PROBLEM REQUIREMENTS ▸ Would you transcribe the line that holds "The height and width of the screenshot is (842, 1400).", plus every line beneath it through the end of the data, exactly and with nothing added?

MATERIALS PROVIDED ▸
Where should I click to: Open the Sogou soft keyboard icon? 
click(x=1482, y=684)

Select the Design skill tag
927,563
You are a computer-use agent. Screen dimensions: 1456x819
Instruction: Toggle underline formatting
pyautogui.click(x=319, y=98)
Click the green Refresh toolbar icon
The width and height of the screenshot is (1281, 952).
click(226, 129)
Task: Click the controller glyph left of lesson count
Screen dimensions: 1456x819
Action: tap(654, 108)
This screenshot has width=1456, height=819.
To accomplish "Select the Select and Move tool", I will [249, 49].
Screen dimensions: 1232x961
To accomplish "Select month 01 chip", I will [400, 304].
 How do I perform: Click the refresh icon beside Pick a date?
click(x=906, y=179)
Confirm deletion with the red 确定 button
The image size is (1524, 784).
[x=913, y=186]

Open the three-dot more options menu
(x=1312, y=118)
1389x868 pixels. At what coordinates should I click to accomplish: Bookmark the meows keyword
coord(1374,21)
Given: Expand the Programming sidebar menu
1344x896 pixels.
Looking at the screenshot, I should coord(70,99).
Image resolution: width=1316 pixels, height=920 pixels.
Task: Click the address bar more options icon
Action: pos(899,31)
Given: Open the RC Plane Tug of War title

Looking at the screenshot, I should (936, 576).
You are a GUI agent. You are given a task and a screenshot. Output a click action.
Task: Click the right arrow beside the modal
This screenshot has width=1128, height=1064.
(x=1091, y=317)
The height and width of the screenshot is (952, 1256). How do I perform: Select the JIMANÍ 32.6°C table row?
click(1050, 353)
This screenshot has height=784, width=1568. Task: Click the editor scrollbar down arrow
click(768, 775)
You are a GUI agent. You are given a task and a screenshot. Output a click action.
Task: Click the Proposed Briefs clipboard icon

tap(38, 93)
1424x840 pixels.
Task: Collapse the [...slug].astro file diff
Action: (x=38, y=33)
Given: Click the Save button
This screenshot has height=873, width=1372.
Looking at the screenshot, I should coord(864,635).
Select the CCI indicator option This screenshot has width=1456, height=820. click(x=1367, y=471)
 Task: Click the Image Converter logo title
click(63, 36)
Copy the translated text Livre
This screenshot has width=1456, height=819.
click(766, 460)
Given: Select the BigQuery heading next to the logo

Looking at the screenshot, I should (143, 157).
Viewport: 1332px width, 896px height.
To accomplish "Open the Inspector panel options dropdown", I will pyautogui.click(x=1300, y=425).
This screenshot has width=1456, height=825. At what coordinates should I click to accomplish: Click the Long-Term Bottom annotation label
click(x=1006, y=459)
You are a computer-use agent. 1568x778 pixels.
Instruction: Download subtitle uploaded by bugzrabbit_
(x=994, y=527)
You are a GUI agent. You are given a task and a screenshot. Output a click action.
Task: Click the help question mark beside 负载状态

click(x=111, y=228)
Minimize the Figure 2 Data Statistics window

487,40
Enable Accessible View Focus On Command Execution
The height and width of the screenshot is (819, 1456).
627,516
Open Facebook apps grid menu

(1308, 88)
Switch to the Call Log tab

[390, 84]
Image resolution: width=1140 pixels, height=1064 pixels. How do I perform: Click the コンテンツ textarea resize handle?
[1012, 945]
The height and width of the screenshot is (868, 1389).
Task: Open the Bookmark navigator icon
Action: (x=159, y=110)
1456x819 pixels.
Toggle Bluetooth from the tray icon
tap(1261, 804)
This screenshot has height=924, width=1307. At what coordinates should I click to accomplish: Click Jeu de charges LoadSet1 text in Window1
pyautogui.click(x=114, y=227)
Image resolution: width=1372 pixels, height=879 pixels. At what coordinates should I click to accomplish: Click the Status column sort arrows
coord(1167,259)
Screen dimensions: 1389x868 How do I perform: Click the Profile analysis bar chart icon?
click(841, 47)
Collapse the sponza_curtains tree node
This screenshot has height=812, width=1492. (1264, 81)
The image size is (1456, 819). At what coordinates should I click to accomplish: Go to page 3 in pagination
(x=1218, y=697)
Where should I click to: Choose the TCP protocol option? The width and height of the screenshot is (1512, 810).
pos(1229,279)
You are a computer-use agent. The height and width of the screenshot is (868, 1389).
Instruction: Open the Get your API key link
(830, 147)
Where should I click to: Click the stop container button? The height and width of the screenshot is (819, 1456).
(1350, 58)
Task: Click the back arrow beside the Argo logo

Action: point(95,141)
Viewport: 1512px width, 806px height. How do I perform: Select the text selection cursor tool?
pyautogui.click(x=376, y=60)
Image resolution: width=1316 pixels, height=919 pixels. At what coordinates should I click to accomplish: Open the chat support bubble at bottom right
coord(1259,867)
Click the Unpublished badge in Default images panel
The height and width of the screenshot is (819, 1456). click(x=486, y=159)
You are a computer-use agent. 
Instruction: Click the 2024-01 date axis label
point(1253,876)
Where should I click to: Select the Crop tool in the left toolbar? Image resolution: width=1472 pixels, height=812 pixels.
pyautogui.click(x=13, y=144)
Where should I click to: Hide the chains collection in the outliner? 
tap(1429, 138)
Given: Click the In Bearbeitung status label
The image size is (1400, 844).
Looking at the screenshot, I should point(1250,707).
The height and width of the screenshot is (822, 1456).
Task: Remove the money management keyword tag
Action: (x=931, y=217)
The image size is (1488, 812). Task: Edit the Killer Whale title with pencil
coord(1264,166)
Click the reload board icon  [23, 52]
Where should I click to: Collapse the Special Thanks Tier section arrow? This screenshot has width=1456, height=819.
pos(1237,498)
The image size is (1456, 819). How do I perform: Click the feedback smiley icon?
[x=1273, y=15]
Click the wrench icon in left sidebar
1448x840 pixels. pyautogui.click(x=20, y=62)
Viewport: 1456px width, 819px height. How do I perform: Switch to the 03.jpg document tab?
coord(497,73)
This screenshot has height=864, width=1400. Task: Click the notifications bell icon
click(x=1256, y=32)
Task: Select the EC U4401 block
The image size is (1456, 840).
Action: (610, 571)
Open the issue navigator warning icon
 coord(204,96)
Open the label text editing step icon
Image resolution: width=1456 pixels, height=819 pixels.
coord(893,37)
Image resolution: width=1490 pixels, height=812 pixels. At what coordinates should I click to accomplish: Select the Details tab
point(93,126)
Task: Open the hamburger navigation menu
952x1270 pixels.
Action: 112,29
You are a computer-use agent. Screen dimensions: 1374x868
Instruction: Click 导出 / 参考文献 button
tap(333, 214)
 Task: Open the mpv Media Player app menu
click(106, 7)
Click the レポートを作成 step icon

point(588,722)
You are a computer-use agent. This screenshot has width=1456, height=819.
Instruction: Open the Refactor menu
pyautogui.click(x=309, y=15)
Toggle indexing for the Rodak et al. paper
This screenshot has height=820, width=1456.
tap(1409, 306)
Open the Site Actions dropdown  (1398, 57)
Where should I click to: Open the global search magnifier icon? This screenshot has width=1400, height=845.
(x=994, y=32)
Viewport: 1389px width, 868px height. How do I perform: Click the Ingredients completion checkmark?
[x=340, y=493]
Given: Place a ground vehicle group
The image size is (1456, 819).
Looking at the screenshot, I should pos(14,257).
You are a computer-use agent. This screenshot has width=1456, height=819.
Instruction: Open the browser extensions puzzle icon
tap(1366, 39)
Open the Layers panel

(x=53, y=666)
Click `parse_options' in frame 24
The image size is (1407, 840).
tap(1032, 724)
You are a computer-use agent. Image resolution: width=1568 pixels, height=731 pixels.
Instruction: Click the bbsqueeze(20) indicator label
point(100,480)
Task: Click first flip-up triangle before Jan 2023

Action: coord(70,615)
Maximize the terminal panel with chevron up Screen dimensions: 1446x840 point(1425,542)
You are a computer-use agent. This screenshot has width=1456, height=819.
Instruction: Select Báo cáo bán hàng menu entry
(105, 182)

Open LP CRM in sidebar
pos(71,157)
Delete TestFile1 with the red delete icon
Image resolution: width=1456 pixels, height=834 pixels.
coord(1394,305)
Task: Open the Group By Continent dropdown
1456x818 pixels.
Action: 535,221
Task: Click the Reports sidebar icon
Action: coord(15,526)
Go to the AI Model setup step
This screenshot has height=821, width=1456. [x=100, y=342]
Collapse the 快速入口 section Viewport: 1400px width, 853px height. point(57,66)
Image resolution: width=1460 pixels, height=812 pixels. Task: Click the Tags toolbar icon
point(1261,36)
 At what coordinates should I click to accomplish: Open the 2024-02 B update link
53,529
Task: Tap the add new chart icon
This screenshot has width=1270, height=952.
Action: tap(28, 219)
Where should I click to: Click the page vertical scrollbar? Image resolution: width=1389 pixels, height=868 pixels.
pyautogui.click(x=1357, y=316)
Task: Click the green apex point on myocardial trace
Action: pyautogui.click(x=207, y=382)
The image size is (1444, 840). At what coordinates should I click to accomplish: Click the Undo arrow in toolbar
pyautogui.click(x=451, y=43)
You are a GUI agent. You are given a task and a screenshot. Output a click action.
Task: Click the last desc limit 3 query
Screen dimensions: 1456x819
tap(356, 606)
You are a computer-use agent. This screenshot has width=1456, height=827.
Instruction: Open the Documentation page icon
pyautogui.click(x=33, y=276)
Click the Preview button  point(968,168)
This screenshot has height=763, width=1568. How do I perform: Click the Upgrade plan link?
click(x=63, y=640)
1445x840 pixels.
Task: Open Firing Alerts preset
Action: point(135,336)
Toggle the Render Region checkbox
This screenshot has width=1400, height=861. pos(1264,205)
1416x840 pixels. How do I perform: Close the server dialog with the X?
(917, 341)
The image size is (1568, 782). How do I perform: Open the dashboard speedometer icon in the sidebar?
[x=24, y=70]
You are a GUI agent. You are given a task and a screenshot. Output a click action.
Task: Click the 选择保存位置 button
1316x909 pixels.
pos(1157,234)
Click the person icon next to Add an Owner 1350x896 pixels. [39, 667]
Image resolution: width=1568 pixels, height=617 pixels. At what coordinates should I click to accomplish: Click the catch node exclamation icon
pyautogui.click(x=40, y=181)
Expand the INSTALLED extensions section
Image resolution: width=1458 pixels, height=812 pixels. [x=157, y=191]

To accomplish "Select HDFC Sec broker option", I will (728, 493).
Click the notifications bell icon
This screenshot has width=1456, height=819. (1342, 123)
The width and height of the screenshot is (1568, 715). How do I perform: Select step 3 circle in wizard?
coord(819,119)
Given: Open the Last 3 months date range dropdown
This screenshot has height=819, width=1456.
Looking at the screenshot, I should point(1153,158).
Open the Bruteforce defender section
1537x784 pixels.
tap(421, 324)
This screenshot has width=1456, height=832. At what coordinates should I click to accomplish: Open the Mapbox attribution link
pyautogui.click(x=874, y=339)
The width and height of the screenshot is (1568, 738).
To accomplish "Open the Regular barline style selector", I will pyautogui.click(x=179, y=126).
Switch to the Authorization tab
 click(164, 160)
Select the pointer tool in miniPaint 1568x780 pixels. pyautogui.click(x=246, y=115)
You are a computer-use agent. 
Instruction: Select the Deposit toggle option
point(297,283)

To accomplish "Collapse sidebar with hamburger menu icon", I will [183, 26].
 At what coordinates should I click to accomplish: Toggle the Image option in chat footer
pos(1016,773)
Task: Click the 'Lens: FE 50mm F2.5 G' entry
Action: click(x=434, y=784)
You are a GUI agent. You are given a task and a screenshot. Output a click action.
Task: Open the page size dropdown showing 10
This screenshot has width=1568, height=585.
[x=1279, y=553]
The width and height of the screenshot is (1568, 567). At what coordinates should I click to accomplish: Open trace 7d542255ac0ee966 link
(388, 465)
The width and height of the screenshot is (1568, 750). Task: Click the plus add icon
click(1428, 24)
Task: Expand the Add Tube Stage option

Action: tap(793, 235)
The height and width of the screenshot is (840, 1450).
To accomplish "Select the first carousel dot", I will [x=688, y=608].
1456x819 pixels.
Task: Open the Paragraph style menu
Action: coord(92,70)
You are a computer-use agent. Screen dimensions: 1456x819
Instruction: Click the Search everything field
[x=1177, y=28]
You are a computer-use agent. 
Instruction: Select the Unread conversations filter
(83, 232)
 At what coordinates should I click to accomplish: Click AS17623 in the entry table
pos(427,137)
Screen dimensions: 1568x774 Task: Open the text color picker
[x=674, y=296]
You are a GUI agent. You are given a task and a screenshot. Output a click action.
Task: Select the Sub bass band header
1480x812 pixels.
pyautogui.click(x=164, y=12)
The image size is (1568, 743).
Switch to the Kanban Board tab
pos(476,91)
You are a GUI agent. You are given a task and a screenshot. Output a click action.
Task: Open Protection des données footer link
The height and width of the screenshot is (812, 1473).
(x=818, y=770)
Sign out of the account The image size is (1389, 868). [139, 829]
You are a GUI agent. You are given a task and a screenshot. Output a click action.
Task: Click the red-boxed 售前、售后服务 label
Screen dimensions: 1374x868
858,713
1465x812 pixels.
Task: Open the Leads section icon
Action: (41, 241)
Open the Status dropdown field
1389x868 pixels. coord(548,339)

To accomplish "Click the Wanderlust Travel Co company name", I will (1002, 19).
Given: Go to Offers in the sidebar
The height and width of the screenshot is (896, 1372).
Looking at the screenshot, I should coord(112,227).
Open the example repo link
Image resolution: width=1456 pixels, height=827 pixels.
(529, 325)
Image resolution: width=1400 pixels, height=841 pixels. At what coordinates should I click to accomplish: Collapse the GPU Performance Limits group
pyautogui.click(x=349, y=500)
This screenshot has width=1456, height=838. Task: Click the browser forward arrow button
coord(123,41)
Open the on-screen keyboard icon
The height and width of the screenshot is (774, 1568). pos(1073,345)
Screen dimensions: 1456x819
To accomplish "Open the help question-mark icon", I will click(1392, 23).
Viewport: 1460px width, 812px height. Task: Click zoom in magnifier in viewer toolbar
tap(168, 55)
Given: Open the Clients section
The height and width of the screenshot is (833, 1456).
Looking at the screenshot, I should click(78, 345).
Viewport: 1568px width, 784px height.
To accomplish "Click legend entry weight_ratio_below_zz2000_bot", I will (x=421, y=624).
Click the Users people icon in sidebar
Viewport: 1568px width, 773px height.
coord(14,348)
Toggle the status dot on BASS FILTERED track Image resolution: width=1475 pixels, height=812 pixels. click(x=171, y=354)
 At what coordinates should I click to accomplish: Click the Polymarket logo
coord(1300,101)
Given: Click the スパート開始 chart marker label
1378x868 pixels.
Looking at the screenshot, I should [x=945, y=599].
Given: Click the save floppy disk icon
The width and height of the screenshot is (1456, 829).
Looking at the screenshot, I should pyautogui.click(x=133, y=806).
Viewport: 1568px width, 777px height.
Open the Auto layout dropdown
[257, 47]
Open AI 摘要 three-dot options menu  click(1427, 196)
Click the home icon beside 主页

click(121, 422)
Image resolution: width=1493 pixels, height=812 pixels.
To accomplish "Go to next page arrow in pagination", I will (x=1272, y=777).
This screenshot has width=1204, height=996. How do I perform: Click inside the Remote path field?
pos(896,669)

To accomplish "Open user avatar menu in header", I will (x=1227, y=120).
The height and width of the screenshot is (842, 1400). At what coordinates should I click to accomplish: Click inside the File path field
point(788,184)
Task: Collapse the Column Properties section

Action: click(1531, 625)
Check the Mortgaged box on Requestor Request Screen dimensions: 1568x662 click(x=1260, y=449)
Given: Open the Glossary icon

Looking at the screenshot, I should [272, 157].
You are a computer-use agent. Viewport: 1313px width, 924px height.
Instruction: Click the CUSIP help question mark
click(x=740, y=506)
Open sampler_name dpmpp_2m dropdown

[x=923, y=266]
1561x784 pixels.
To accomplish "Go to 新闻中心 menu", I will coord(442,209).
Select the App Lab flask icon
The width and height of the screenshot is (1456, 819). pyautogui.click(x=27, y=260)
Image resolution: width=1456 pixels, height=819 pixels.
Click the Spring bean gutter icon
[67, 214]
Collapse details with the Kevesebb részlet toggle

RESULT FOR THIS TASK ▸
The height and width of the screenshot is (842, 1400). At what coordinates should I click to accomplish: Click inside the File path field
point(788,184)
Task: Collapse the Column Properties section

Action: click(1531, 625)
Check the Mortgaged box on Requestor Request Screen dimensions: 1568x662 click(x=1260, y=449)
Given: Open the Glossary icon

Looking at the screenshot, I should [272, 157].
You are a computer-use agent. Viewport: 1313px width, 924px height.
Instruction: Click the CUSIP help question mark
click(x=740, y=506)
Open sampler_name dpmpp_2m dropdown

[x=923, y=266]
1561x784 pixels.
To accomplish "Go to 新闻中心 menu", I will coord(442,209).
Select the App Lab flask icon
The width and height of the screenshot is (1456, 819). pyautogui.click(x=27, y=260)
Image resolution: width=1456 pixels, height=819 pixels.
Click the Spring bean gutter icon
[67, 214]
Collapse details with the Kevesebb részlet toggle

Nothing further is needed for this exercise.